-------- Data for analysis --------

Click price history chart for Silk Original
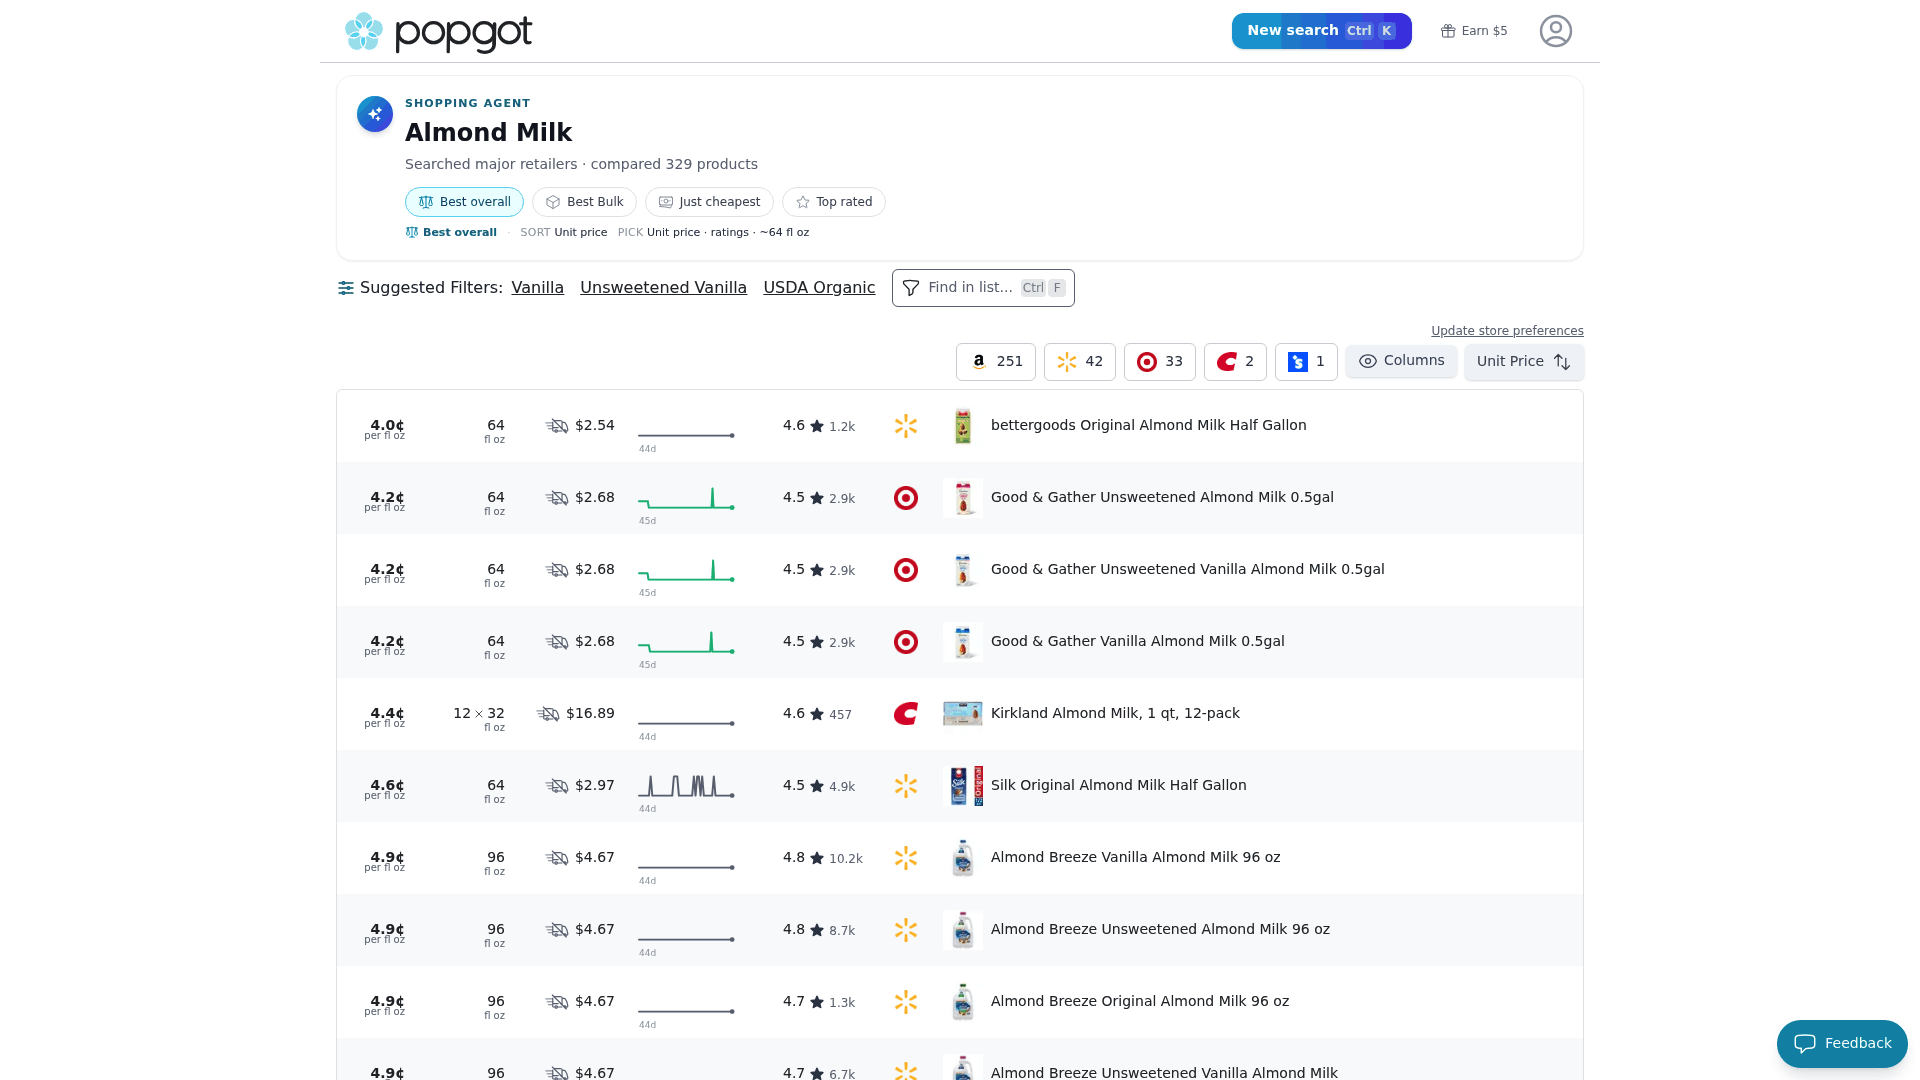This screenshot has width=1920, height=1080. (687, 787)
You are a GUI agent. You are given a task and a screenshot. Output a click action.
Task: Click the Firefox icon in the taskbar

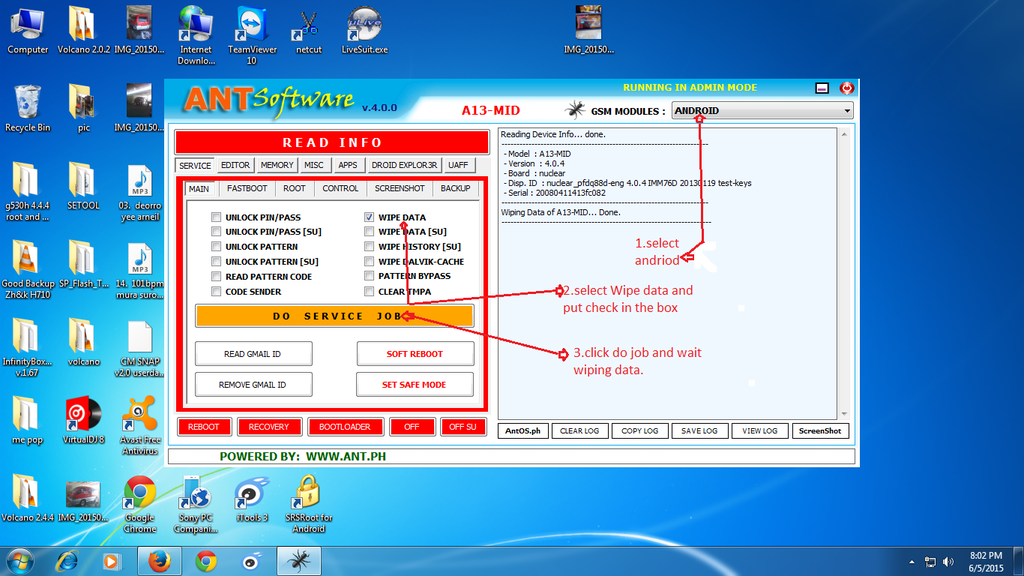(x=159, y=561)
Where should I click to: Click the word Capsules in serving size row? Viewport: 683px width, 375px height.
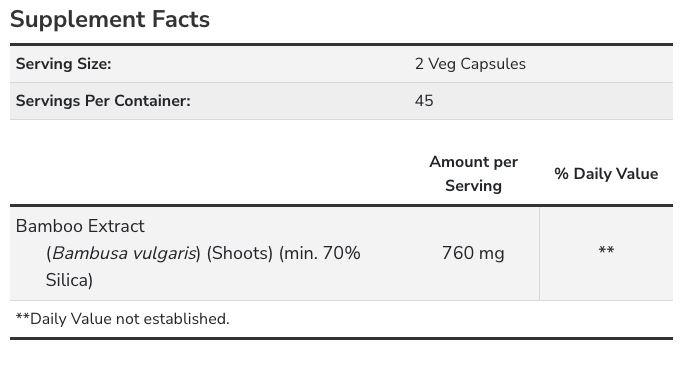493,64
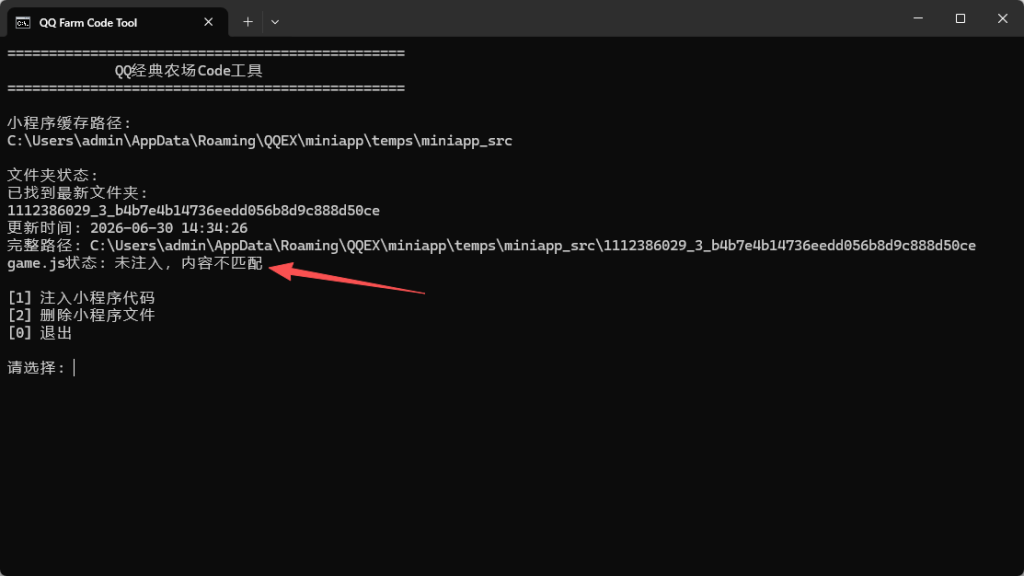Click the QQ经典农场Code工具 header title
This screenshot has width=1024, height=576.
pos(189,71)
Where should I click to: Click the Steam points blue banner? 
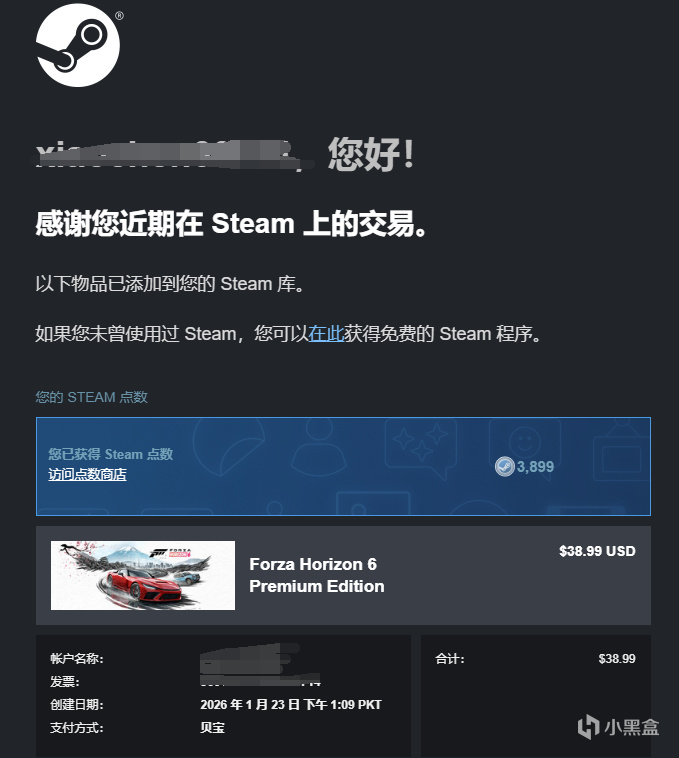[343, 466]
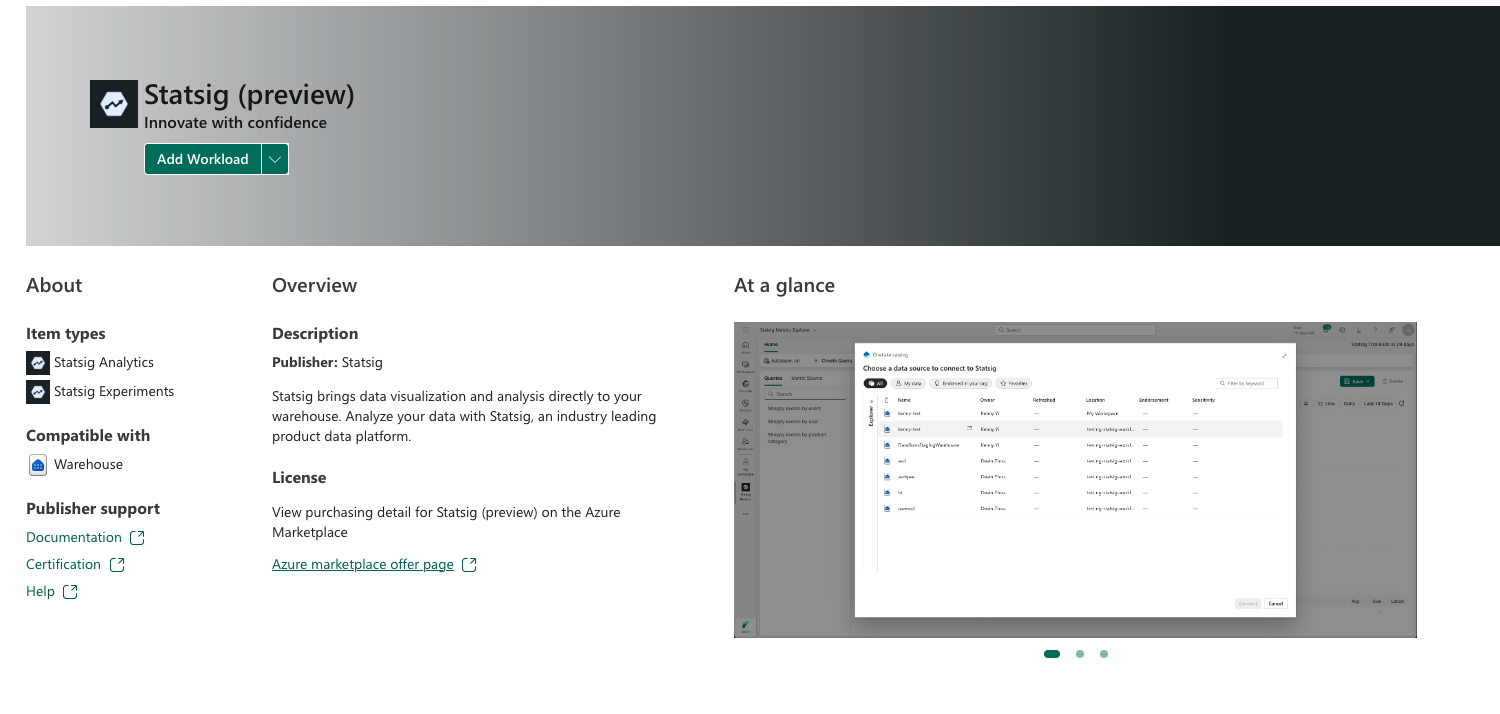The height and width of the screenshot is (714, 1500).
Task: Select the Statsig Analytics item type label
Action: [104, 362]
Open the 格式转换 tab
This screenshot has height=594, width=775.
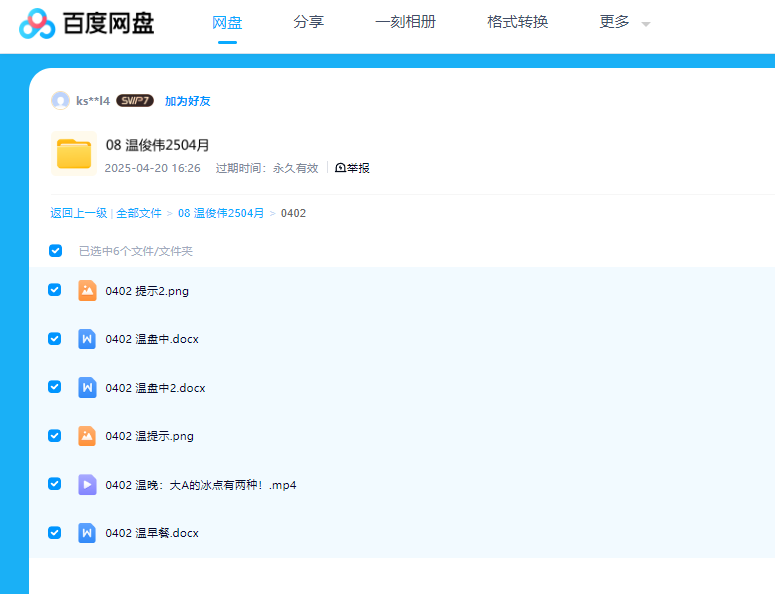(x=517, y=22)
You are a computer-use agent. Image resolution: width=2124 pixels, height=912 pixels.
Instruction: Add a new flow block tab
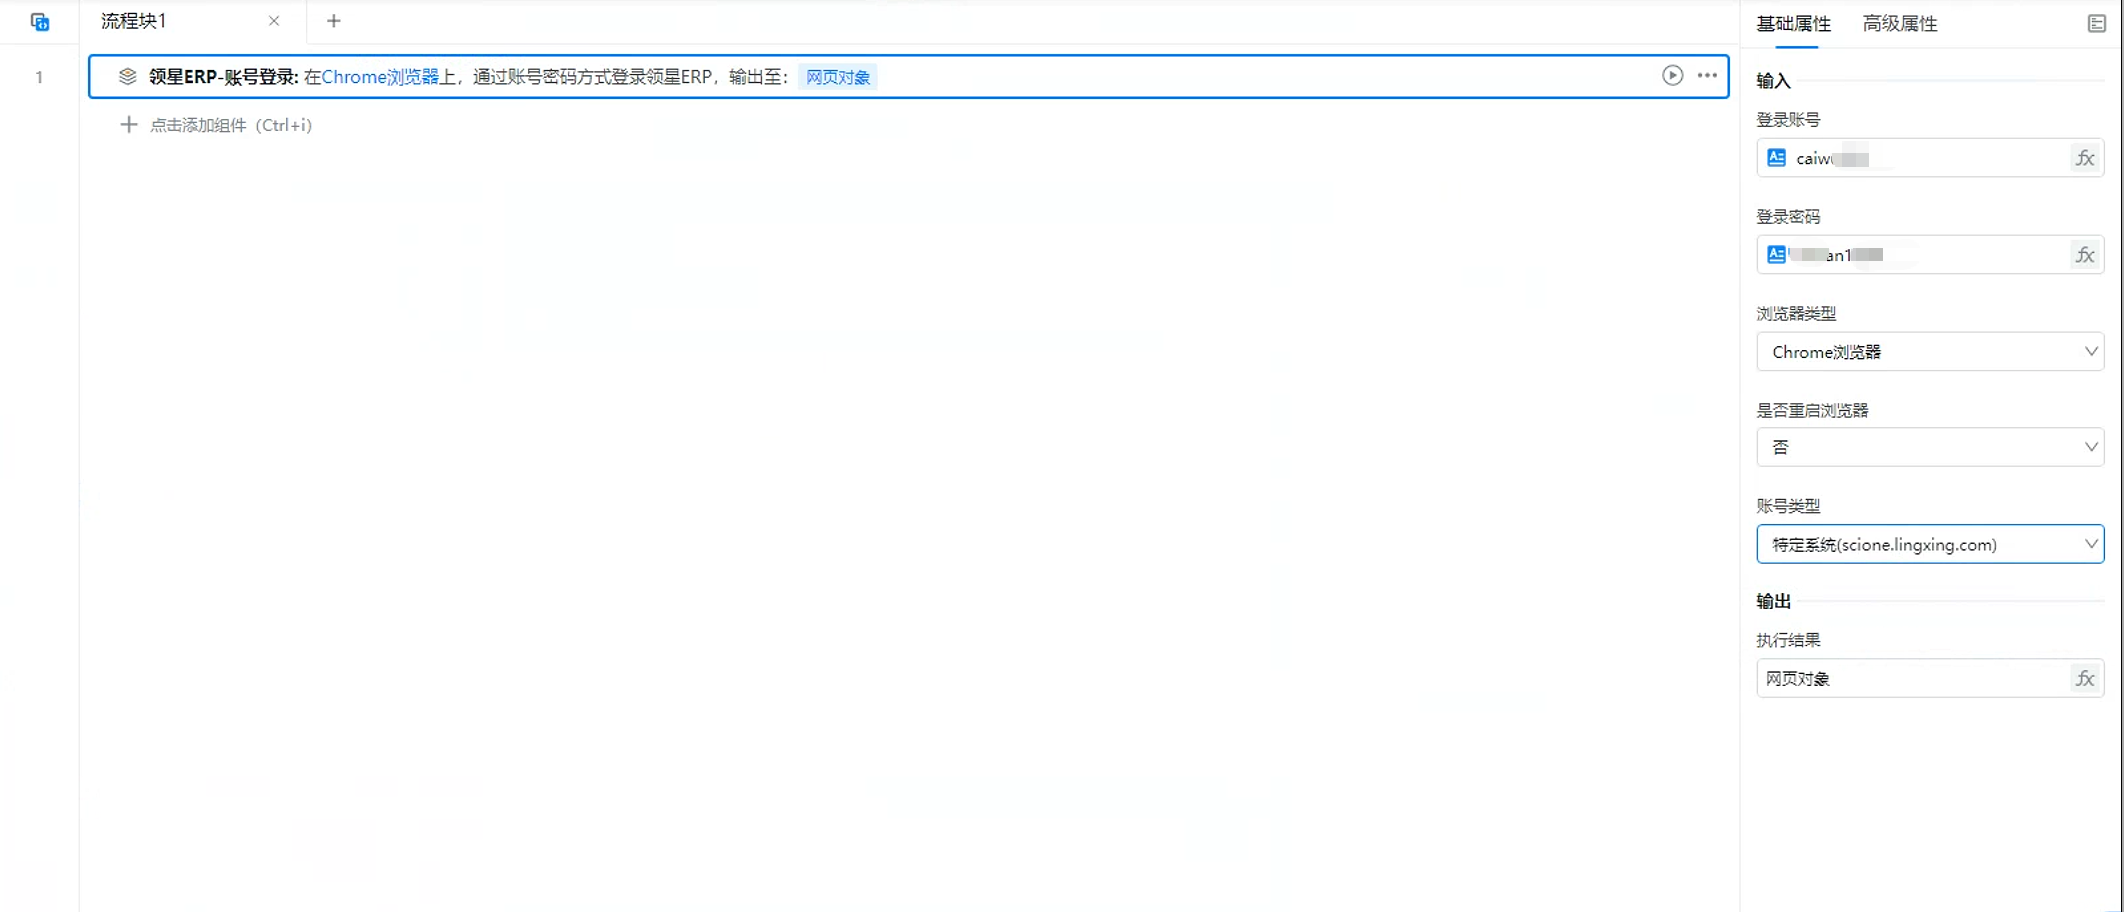click(x=334, y=21)
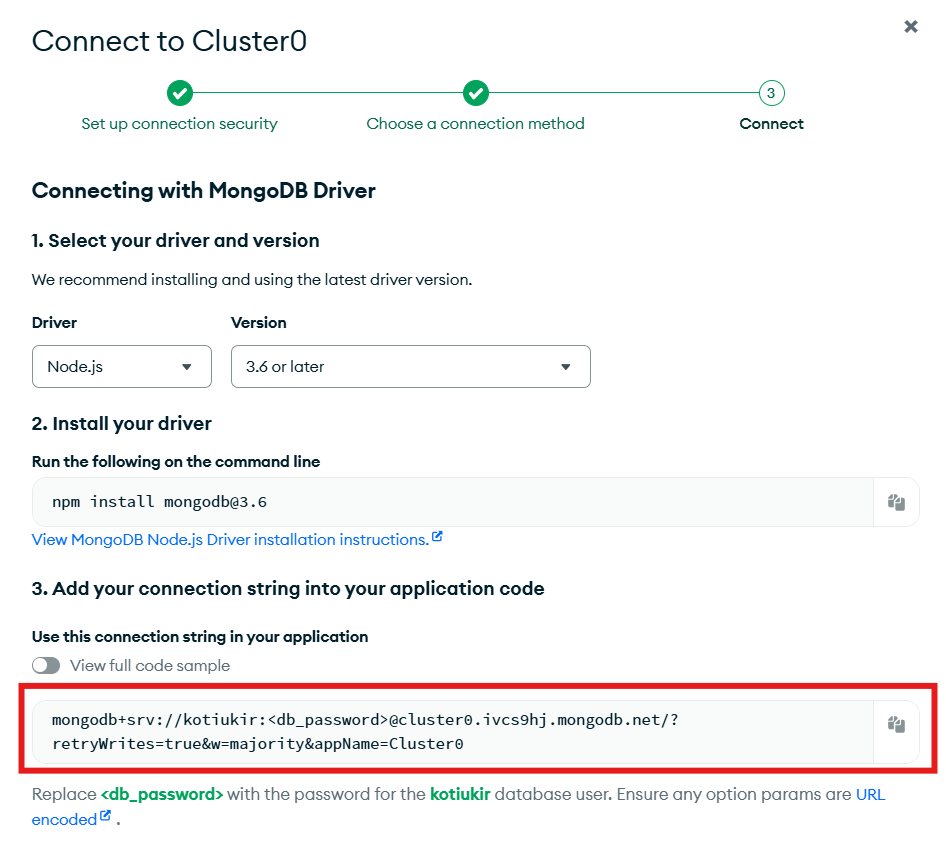Open the Node.js driver dropdown
This screenshot has width=946, height=841.
pos(122,366)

--------

With no pictures included, write out the entries exactly.

*Exercise answer*:
Click price history chart for Silk Original
This screenshot has width=1920, height=1080. (687, 787)
You are a GUI agent. You are given a task and a screenshot. Output a click action.
Task: Click the Firefox icon in the taskbar

(x=159, y=561)
Where should I click to: Click the word Capsules in serving size row? Viewport: 683px width, 375px height.
493,64
Click the QQ经典农场Code工具 header title
This screenshot has width=1024, height=576.
pos(189,71)
Where should I click to: Click the Steam points blue banner? 
[343, 466]
The height and width of the screenshot is (714, 1500).
Task: Select the Statsig Analytics item type label
Action: [104, 362]
Open the 格式转换 tab
This screenshot has height=594, width=775.
(x=517, y=22)
You are a computer-use agent. Image resolution: width=2124 pixels, height=912 pixels.
Instruction: Add a new flow block tab
click(x=334, y=21)
Open the Node.js driver dropdown
This screenshot has width=946, height=841.
pos(122,366)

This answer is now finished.